ROANOKE TIMES

                         Roanoke Times
                 Copyright (c) 1995, Landmark Communications, Inc.

DATE: FRIDAY, July 6, 1990                   TAG: 9007060717
SECTION: SPORTS                    PAGE: B-4   EDITION: EVENING 
SOURCE: Associated Press
DATELINE: WIMBLEDON, ENGLAND                                LENGTH: Medium


LENDL THWARTED AGAIN

The old Ivan Lendl, the one who said he was allergic to grass, showed up for the men's semifinals at Wimbledon today and Stefan Edberg used him as a stepping stone to a third consecutive championship match.

Edberg showed the best of the grass-court game. The 1988 men's champion and runner-up to Boris Becker last year, Edberg served deep, came in behind his serve automatically and won going away 6-1, 7-6, 6-3.

After dedicating his season to winning the one Grand Slam title to elude him, after skipping the French Open on clay and setting up camp in a nearby house two months ago to fine-tune his grass-court play, after dipping and weaving through the first five rounds, Lendl showed that all the practice in the world can't overcome natural feel.

Edberg will play for the title Sunday against the winner of the second semifinal between Becker, the second seed, and unseeded Goran Ivanisevic of Yugoslavia.

Lendl will head back to his Greenwich, Conn., home empty-handed once again. This was his seventh semifinal here and championship No. 1 is still to be found.

The key to the match was Edberg's serve, which he protected exquisitely. In 15 service games, Edberg gave up just 20 points and saved the lone break point against him.

He also returned serve superbly. As the royal sisters in law, the Princess of Wales and the Duchess of York, looked on, Edberg broke Lendl in the fourth and sixth games of the first set, when the top seed was looking stiff and most reluctant to approach the net. The final points in that second break were a forehand volley into the net and a double fault.

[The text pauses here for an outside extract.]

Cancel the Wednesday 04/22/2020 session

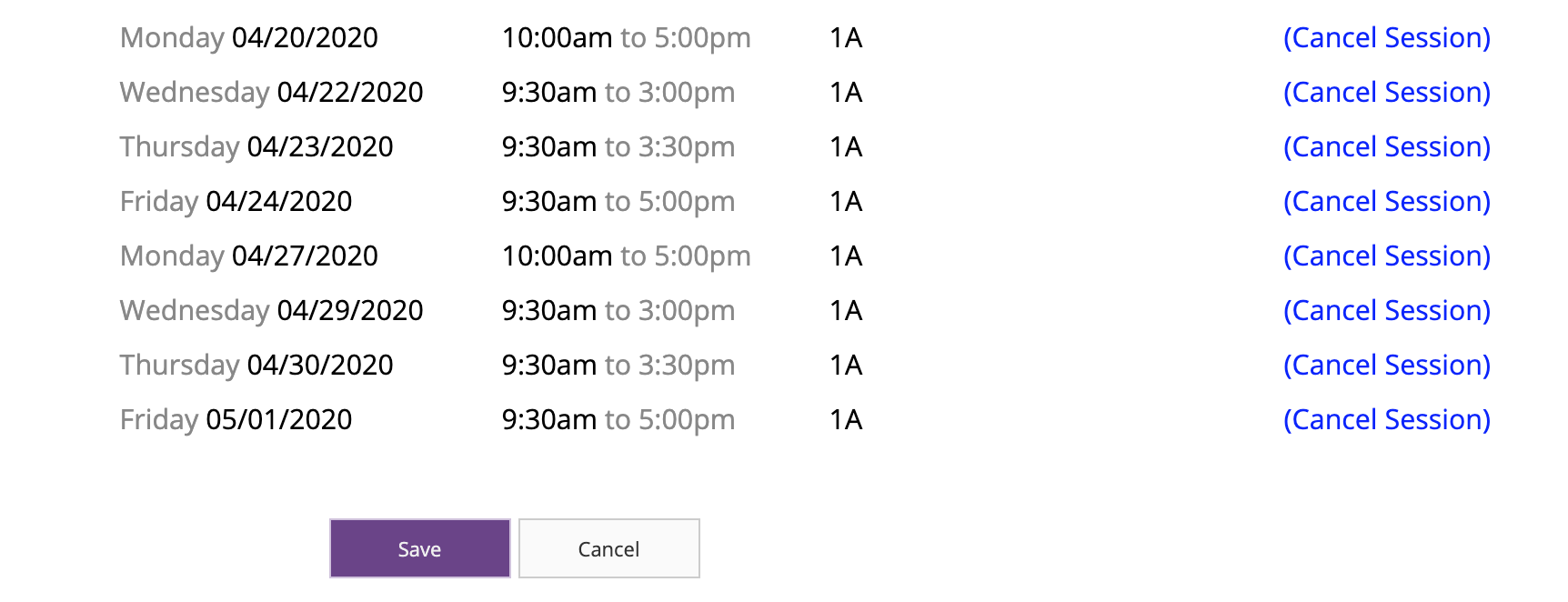pos(1387,93)
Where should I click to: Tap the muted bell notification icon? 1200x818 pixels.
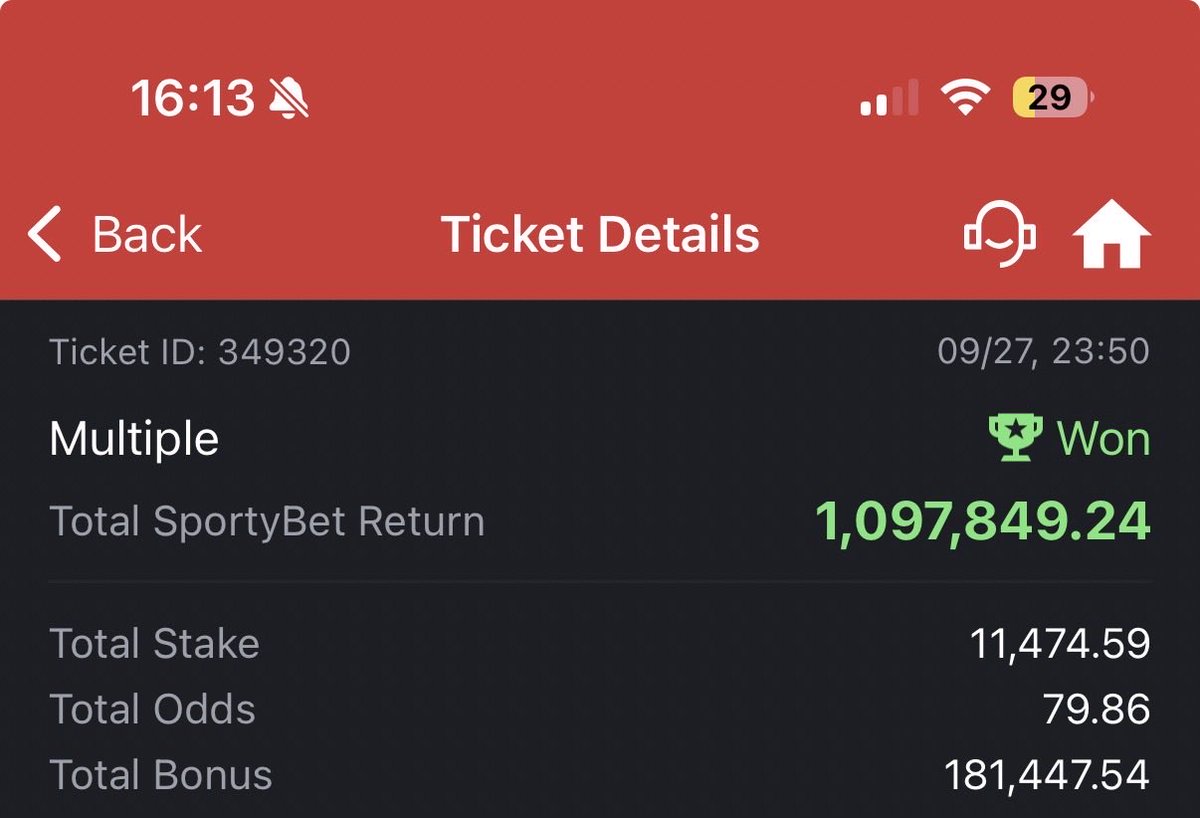290,98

Edberg served out the set, and the final points of that game were just as telling - a service winner and a backhand crosscourt volley.

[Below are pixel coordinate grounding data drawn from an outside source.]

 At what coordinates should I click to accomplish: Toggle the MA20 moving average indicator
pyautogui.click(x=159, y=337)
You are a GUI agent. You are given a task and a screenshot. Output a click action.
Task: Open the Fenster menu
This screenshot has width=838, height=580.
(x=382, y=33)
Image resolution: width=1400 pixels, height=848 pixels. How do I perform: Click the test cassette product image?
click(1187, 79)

Serve and volley - the key to grass-court success. Edberg held all the keys this chilly day.

The backhand volley is one of Edberg's best shots. So is the forehand service return, and that was the key to the second set.

Lendl played much better in that set, throwing up aces and service winners and coming to the net more. He saved five break points in the seventh game, a 12-minute affair that went to deuce seven times. Big serves kept Lendl in it and he held for 4-3 on a reaching backhand lob by Edberg that went long.

Lendl then got his only chance to break in the eighth game, on a double fault and one of Edberg's few errors at the net, a forehand volley long. But Lendl couldn't convert. Edberg held on a forehand punch volley, a service winner and a return into the net.

They held serve from there, Edberg sending the set to a tie-breaker on a service winner. Lendl won the first point of the breaker on a forehand buried in the corner, but then Edberg turned it loose.

A service winner, his first ace, a forehand crosscourt passing shot and a forehand crosscourt service return put Edberg up 4-1. Lendl ended that run with a backhand crosscourt return but Edberg won the last three points on a long return, a backhand crosscourt return on a weak second serve and a forehand crosscourt return.

Edberg, a Swede who shows his emotions on court, was pumping his fists and shouting. Lendl looked worried. He had been here before, and he didn't want to repeat the past. But try as he might, he could not find the solution to the one mystery in tennis he wants most to unravel - how to win Wimbledon.